Donald Trump discute avec des journalistes à bord de son avion Air Force One, le 15 mars 2017, avant d\'arriver sur une base du Maryland (Etats-Unis).
Donald Trump discute avec des journalistes à bord de son avion Air Force One, le 15 mars 2017, avant d'arriver sur une base du Maryland (Etats-Unis). (JONATHAN ERNST / REUTERS)

Des juges de Hawaï et de Seattle ont estimé que la suspension du décret éviterait un "préjudice irréparable".

C'est un nouveau revers judiciaire pour Donald Trump. Deux juges fédéraux américains ont bloqué, mercredi 15 mars, pour l'ensemble des Etats-Unis, la deuxième version du décret anti-immigration du président républicain, sur l'une des mesures phares de son mandat.

A quelques heures seulement de l'entrée en vigueur du nouveau texte, qui avait pourtant été expurgé de ses éléments les plus contestés, c'est un magistrat de Hawaï qui a frappé en premier. Il a estimé, dans son jugement, que le décret comportait "des preuves significatives et irréfutables d'animosité religieuse" et que sa suspension temporaire éviterait un "préjudice irréparable".

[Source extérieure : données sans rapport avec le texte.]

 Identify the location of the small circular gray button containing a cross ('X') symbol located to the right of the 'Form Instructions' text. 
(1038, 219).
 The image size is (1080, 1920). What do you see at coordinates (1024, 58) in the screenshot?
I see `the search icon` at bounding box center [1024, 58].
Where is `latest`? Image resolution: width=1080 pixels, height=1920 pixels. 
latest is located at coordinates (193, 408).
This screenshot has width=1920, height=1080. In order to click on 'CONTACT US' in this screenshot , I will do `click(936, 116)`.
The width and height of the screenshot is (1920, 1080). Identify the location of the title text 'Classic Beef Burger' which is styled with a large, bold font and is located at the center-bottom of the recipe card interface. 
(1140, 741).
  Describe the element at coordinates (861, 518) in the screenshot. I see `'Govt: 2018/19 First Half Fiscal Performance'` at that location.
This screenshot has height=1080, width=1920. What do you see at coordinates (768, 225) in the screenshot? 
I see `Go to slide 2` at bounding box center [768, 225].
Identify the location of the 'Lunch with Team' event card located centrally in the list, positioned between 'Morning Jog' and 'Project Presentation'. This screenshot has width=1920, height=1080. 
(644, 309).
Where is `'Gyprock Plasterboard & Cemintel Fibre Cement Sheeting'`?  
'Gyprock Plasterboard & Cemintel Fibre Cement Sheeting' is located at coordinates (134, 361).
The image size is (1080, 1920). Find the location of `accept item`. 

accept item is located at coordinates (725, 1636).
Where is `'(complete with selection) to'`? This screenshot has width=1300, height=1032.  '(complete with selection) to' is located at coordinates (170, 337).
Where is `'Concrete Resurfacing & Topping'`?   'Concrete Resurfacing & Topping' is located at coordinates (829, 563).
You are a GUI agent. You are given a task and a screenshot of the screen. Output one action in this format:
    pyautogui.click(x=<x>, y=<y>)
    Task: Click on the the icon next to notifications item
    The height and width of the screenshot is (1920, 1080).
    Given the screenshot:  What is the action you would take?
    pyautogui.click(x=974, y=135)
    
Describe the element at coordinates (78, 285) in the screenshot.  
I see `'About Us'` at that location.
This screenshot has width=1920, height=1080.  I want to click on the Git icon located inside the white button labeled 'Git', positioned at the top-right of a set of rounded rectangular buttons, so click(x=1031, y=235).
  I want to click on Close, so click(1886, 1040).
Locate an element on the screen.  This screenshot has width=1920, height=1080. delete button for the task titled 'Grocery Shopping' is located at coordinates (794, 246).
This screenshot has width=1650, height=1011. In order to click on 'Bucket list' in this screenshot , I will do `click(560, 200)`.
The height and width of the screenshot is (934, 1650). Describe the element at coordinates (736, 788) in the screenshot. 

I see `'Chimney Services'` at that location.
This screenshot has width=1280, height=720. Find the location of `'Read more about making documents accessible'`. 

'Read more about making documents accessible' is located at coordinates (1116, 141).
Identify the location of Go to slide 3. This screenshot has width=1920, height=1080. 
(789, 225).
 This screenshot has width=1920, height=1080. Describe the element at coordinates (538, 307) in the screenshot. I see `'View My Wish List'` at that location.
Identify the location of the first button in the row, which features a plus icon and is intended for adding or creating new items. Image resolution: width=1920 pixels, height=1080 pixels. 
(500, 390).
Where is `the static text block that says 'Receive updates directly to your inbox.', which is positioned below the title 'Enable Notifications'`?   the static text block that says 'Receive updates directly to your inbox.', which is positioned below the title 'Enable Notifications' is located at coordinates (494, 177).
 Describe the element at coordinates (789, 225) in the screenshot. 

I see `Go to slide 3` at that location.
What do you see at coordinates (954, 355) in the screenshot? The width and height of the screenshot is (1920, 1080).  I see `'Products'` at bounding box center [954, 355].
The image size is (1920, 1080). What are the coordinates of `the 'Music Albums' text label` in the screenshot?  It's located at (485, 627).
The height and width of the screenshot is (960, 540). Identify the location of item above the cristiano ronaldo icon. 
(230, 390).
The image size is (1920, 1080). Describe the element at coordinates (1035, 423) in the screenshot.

Ce juge a ensuite été imité par un juge fédéral de Seattle, dans l'Etat de Washington, qui a accepté une demande des Etats de Washington et de l'Oregon et a pris une motion suspendant le décret pour 14 jours, là encore en raison des "préjudices irréparables" qu'il causerait.

Trump veut saisir la Cour suprême

Tenant une réunion publique à Nashville (Tennessee), le président américain a dénoncé la décision "erronée" d'une justice qui, selon lui, commet ainsi "un abus de pouvoir sans précédent". Il a promis d'aller jusqu'à la Cour suprême.

Le texte controversé, qui prévoyait de bannir l'entrée des Etats-Unis aux ressortissants de six pays musulmans (Iran, Libye, Syrie, Somalie, Soudan et Yémen), devait être appliqué dans la nuit de mercredi à jeudi. Par rapport à la première mouture du projet, bloquée en février, il ne concernait plus l'Irak et exemptait les détenteurs de visas et de "cartes vertes", sésames des résidents permanents.